━━ Extracted material
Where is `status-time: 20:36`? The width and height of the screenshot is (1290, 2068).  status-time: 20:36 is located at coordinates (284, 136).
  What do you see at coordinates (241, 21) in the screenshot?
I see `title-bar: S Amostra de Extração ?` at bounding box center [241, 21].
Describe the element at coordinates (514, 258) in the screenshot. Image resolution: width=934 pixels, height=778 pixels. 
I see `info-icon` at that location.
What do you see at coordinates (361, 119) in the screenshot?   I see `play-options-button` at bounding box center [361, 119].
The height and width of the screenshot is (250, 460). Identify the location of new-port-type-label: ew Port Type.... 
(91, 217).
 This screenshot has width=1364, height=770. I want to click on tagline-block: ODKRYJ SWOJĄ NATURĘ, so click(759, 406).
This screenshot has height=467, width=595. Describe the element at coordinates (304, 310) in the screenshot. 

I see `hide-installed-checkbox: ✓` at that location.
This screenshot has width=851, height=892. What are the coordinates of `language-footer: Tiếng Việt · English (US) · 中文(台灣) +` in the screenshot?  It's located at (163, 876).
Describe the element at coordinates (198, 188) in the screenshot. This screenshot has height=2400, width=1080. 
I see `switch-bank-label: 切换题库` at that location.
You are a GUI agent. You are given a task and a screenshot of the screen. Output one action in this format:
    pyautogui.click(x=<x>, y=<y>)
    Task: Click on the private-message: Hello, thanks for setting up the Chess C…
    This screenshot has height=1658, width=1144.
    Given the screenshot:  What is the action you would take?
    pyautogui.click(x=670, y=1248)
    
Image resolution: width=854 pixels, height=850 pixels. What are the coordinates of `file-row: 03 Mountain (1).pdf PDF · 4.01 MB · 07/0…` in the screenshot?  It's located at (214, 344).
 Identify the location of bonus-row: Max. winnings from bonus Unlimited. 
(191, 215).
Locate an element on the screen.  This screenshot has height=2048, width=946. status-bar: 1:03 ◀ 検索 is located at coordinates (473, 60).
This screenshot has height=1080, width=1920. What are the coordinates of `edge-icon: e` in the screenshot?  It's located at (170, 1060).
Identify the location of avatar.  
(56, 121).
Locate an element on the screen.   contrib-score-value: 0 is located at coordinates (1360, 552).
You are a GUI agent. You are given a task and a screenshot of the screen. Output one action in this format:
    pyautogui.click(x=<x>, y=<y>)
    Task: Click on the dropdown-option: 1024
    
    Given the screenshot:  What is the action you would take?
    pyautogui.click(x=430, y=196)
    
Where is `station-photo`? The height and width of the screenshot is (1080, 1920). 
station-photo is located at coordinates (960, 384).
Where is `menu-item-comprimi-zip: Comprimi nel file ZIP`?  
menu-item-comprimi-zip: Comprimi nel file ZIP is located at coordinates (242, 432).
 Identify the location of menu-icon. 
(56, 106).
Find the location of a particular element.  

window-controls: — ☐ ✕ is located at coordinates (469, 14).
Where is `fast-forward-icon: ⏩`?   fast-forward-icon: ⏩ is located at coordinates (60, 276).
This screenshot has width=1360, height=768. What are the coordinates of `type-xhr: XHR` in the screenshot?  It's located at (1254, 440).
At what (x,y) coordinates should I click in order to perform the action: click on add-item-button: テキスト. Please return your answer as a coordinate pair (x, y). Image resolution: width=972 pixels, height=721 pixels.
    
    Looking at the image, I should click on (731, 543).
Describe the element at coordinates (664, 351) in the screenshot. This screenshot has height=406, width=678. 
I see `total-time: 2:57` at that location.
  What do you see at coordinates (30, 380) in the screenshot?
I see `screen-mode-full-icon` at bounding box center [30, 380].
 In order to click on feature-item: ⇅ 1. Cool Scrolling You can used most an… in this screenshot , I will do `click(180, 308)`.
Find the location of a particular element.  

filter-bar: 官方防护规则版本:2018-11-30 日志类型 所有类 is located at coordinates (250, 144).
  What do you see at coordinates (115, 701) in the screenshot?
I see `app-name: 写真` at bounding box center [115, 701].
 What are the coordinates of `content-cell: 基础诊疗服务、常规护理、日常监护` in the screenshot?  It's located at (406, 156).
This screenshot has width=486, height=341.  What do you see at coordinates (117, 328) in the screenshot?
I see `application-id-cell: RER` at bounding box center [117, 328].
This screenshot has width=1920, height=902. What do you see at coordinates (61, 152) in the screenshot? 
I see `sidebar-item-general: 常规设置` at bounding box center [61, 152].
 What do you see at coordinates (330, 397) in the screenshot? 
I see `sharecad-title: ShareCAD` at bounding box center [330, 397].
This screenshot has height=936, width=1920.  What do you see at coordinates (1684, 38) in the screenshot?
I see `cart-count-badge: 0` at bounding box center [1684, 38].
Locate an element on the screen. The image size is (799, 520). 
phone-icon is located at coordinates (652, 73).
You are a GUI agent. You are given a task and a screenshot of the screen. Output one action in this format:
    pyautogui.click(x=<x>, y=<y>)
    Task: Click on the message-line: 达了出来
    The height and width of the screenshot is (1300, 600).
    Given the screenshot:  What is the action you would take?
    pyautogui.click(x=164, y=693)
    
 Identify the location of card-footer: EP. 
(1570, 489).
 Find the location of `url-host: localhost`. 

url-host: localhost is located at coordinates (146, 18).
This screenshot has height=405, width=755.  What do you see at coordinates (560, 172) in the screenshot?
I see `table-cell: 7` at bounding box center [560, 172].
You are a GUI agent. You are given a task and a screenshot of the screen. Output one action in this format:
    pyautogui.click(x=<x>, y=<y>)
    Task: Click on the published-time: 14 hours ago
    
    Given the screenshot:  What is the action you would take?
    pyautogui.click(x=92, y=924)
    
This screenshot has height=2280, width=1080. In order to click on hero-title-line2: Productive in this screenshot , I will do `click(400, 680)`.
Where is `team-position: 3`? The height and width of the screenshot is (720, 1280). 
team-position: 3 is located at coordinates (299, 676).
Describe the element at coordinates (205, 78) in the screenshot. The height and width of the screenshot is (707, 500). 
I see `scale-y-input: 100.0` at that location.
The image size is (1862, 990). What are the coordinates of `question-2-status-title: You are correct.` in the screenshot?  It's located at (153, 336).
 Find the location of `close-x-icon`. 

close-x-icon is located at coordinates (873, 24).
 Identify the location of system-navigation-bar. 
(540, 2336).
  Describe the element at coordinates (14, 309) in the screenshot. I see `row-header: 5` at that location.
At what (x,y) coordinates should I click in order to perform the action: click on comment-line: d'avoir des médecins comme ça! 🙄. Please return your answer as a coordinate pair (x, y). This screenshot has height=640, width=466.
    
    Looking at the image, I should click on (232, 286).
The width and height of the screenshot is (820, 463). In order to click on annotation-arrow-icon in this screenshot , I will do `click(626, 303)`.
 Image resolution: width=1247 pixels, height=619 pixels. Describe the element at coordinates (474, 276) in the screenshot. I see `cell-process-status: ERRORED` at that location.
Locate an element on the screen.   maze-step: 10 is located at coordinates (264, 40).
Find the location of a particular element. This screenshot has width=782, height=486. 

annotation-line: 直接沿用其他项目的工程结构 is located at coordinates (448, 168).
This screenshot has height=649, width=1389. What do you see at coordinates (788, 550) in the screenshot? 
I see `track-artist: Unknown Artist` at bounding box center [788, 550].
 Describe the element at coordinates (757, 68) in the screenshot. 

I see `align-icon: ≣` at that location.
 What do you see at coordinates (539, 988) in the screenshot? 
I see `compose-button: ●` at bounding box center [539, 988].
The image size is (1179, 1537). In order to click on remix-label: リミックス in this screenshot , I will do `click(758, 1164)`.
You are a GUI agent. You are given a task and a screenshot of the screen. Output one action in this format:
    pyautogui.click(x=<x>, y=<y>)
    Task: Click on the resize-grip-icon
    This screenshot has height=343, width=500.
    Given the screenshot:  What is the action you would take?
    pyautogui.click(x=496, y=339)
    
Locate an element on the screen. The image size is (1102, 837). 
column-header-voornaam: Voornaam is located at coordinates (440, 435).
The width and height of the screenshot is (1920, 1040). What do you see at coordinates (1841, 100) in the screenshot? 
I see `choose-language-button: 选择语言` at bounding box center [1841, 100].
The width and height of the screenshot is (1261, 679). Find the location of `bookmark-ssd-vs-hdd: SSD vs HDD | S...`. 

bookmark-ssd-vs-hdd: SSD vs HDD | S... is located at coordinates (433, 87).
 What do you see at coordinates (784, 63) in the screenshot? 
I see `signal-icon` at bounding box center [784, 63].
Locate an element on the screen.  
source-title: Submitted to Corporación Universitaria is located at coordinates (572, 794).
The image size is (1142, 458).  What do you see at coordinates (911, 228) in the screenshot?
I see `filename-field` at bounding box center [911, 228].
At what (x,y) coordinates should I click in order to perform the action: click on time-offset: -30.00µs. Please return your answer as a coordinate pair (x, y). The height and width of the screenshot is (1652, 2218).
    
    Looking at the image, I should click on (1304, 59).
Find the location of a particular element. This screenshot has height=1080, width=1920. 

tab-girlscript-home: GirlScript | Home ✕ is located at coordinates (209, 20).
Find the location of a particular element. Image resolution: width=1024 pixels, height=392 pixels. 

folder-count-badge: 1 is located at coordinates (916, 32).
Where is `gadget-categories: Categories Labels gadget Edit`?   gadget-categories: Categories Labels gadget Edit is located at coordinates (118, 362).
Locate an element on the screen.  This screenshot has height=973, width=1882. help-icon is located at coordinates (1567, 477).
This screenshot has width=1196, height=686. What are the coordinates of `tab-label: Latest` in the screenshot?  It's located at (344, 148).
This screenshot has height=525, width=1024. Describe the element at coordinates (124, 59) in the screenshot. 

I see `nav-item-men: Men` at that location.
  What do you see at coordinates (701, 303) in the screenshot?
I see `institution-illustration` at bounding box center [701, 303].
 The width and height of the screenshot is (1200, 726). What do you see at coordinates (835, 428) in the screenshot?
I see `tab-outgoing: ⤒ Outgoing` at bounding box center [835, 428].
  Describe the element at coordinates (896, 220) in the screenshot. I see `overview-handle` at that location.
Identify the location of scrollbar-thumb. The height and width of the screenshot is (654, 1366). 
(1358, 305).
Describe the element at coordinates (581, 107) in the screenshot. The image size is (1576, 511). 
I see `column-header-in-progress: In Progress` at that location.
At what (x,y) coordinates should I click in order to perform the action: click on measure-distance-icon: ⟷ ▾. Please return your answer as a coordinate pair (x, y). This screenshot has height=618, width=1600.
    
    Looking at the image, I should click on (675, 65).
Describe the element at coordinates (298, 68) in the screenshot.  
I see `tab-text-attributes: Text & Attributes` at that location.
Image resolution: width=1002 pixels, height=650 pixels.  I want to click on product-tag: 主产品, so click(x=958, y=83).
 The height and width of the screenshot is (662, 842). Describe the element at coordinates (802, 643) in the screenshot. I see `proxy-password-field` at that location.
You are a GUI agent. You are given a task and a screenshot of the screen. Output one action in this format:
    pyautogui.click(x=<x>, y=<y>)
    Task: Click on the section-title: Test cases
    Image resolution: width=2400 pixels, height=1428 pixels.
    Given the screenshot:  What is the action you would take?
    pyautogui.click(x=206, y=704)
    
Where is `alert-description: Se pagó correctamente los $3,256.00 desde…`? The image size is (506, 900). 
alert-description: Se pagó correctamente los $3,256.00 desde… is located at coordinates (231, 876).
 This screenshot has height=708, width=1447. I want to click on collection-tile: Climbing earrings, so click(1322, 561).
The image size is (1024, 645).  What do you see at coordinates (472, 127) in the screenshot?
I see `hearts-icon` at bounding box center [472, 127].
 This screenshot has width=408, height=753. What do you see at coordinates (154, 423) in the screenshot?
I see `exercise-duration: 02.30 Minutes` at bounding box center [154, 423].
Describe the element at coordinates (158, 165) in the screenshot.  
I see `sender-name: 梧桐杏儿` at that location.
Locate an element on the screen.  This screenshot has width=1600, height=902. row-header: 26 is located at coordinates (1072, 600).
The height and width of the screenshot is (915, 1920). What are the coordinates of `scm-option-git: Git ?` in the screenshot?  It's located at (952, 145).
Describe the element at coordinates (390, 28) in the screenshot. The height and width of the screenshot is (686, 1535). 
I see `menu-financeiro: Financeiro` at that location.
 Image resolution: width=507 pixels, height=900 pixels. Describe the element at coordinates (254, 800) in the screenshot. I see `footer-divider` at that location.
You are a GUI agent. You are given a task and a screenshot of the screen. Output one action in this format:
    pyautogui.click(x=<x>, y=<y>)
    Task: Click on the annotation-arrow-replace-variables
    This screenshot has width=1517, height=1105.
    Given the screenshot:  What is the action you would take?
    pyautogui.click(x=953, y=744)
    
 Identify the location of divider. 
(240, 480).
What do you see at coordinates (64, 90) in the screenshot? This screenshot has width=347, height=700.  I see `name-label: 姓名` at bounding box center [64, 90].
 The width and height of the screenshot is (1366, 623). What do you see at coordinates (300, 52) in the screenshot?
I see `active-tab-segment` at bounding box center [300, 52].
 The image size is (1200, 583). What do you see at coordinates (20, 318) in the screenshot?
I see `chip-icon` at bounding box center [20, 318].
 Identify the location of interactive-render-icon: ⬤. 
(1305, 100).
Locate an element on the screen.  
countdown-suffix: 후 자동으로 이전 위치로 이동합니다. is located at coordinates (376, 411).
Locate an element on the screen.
━━━━
### Directions
Report every line of the records above that contains the string "time", copying each such line in full.

### Written response
Where is `status-time: 20:36`? The width and height of the screenshot is (1290, 2068).  status-time: 20:36 is located at coordinates (284, 136).
I see `total-time: 2:57` at that location.
    Task: Click on the published-time: 14 hours ago
At what (x,y) coordinates should I click in order to perform the action: click on time-offset: -30.00µs. Please return your answer as a coordinate pair (x, y). The height and width of the screenshot is (1652, 2218).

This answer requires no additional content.